_SHORT PROBLEM A_. Repeat, without any change, the rows below starting at the row that contains "I will coord(75,423)." and ending at the row that contains "click(1337, 23)".

Conjecture : Letting $ g_{n,k}(x) = \left\lfloor{\,\sqrt[n]{\,x\,}\,{\left\lfloor{ \,\sqrt[n]{\,x\,}\,\left\lfloor\cdots\left\lfloor \,\sqrt[n]{\,x\,}\,\right\rfloor\cdots\right\rfloor}\right\rfloor}}\right\rfloor $ with $k$ $\,\sqrt[n]{\,x\,}\,$'s, an equation \begin{align} g_{n,n}(x) + \sum_{i = 1}^{n - 1}2^{i - 1}g_{n,n - i}\left(x\right) + 2^{n - 1} - 1 = x\qquad(\star)\end{align}

holds if and only if $x=l^n-1\ (l\ge 2\in\mathbb N)$.

Here, $\left\lfloor\,x\,\right\rfloor$ is the largest integer not greater than $x$.

_SHORT PROBLEM B_. Name every distinct lowercase letter used as a mathematical symbol in the conjecture.

_SUPPLIED MATERIAL_.

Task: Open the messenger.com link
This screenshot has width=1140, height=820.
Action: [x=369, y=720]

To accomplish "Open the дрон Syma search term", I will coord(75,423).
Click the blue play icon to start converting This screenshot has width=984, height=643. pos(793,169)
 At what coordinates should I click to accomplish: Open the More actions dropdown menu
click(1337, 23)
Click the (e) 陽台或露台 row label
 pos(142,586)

==

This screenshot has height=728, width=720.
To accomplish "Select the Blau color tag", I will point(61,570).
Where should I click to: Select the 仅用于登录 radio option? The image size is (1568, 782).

--

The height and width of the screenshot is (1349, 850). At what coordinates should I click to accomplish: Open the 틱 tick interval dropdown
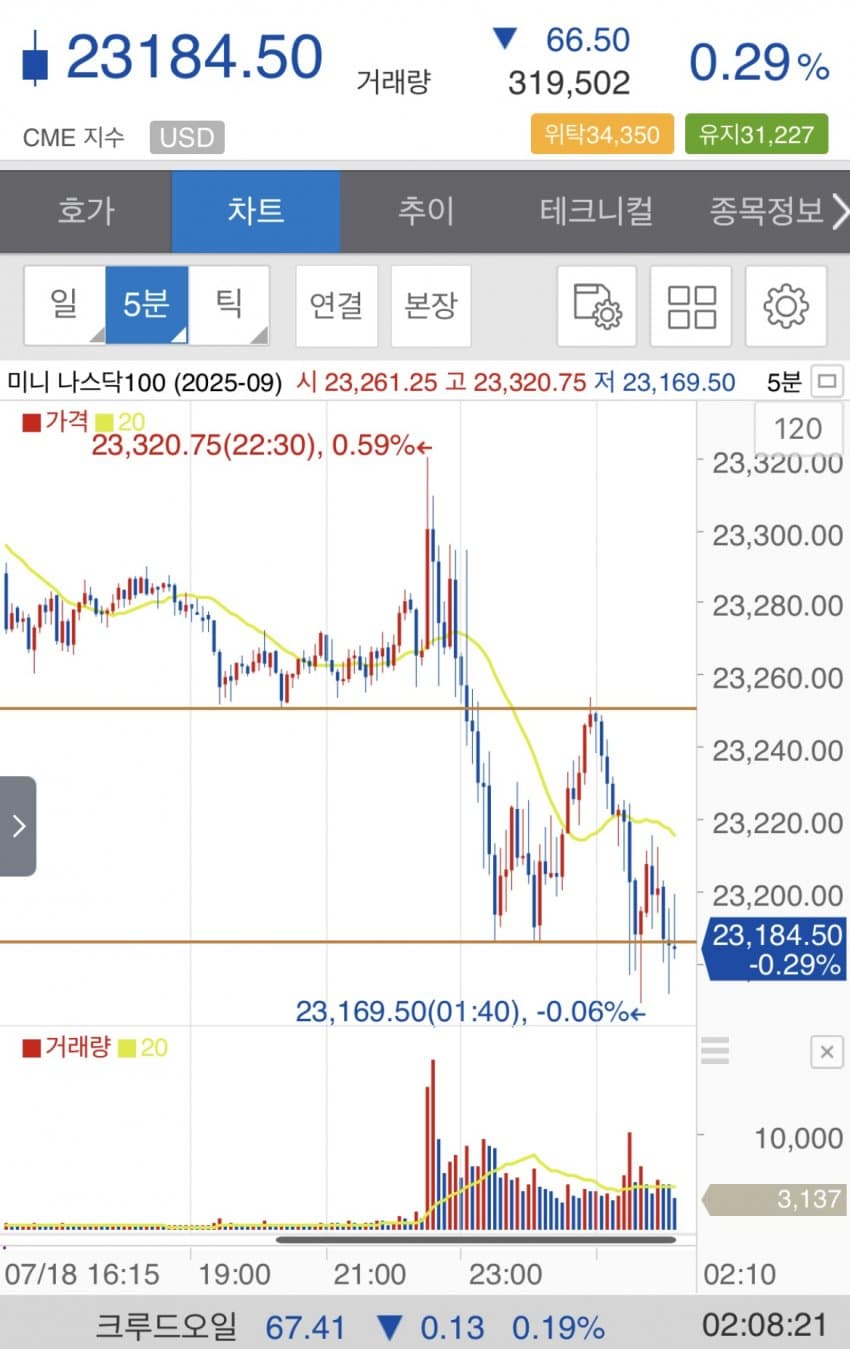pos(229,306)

_WRITTEN REPLY A_.
To accomplish "Open the дрон Syma search term", I will coord(75,423).
Click the blue play icon to start converting This screenshot has width=984, height=643. pos(793,169)
 At what coordinates should I click to accomplish: Open the More actions dropdown menu
click(1337, 23)

_WRITTEN REPLY B_. g, n, k, x, i, l